═════ PROVIDED DATA

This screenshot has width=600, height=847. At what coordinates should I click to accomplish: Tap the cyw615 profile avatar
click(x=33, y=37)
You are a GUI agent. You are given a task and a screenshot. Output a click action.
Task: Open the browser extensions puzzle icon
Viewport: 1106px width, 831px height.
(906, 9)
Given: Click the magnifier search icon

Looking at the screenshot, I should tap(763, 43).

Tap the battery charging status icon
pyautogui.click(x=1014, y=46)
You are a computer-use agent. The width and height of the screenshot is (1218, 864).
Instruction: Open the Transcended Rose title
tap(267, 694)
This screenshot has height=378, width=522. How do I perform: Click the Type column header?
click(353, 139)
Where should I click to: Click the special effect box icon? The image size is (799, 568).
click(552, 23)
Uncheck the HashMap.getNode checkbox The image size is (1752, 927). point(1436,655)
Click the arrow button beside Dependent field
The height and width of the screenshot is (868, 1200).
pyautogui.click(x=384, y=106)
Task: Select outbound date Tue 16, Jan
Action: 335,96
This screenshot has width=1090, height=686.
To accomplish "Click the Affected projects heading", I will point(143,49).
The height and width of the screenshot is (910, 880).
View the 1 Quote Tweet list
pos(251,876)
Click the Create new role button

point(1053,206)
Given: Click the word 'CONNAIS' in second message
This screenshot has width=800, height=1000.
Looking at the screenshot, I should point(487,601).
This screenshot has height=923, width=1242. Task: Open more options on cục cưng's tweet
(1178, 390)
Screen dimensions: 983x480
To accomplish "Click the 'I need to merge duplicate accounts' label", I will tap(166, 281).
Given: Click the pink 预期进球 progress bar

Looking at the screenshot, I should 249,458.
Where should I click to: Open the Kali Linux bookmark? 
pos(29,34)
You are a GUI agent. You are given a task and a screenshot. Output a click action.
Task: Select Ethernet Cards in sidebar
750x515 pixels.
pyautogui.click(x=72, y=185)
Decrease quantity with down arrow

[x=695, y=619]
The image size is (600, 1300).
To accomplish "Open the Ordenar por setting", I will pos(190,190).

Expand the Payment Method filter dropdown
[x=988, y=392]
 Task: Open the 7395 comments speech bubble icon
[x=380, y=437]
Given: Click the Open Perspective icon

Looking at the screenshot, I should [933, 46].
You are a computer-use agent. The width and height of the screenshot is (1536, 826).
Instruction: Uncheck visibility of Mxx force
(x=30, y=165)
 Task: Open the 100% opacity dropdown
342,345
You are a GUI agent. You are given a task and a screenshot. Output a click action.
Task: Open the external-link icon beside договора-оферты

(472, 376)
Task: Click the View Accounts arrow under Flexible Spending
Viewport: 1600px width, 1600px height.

══════════

Would you reproduce the whole listing above, word for word?

WRITTEN REPLY:
This screenshot has width=600, height=847. At what coordinates should I click to accomplish: Tap the cyw615 profile avatar
click(x=33, y=37)
You are a GUI agent. You are given a task and a screenshot. Output a click action.
Task: Open the browser extensions puzzle icon
Viewport: 1106px width, 831px height.
(906, 9)
Given: Click the magnifier search icon

Looking at the screenshot, I should tap(763, 43).

Tap the battery charging status icon
pyautogui.click(x=1014, y=46)
You are a computer-use agent. The width and height of the screenshot is (1218, 864).
Instruction: Open the Transcended Rose title
tap(267, 694)
This screenshot has height=378, width=522. How do I perform: Click the Type column header?
click(353, 139)
Where should I click to: Click the special effect box icon? The image size is (799, 568).
click(552, 23)
Uncheck the HashMap.getNode checkbox The image size is (1752, 927). point(1436,655)
Click the arrow button beside Dependent field
The height and width of the screenshot is (868, 1200).
pyautogui.click(x=384, y=106)
Task: Select outbound date Tue 16, Jan
Action: 335,96
This screenshot has width=1090, height=686.
To accomplish "Click the Affected projects heading", I will point(143,49).
The height and width of the screenshot is (910, 880).
View the 1 Quote Tweet list
pos(251,876)
Click the Create new role button

point(1053,206)
Given: Click the word 'CONNAIS' in second message
This screenshot has width=800, height=1000.
Looking at the screenshot, I should point(487,601).
This screenshot has height=923, width=1242. Task: Open more options on cục cưng's tweet
(1178, 390)
Screen dimensions: 983x480
To accomplish "Click the 'I need to merge duplicate accounts' label", I will tap(166, 281).
Given: Click the pink 预期进球 progress bar

Looking at the screenshot, I should 249,458.
Where should I click to: Open the Kali Linux bookmark? 
pos(29,34)
You are a GUI agent. You are given a task and a screenshot. Output a click action.
Task: Select Ethernet Cards in sidebar
750x515 pixels.
pyautogui.click(x=72, y=185)
Decrease quantity with down arrow

[x=695, y=619]
The image size is (600, 1300).
To accomplish "Open the Ordenar por setting", I will pos(190,190).

Expand the Payment Method filter dropdown
[x=988, y=392]
 Task: Open the 7395 comments speech bubble icon
[x=380, y=437]
Given: Click the Open Perspective icon

Looking at the screenshot, I should [933, 46].
You are a computer-use agent. The width and height of the screenshot is (1536, 826).
Instruction: Uncheck visibility of Mxx force
(x=30, y=165)
 Task: Open the 100% opacity dropdown
342,345
You are a GUI agent. You are given a task and a screenshot. Output a click action.
Task: Open the external-link icon beside договора-оферты

(472, 376)
Task: Click the View Accounts arrow under Flexible Spending
Viewport: 1600px width, 1600px height.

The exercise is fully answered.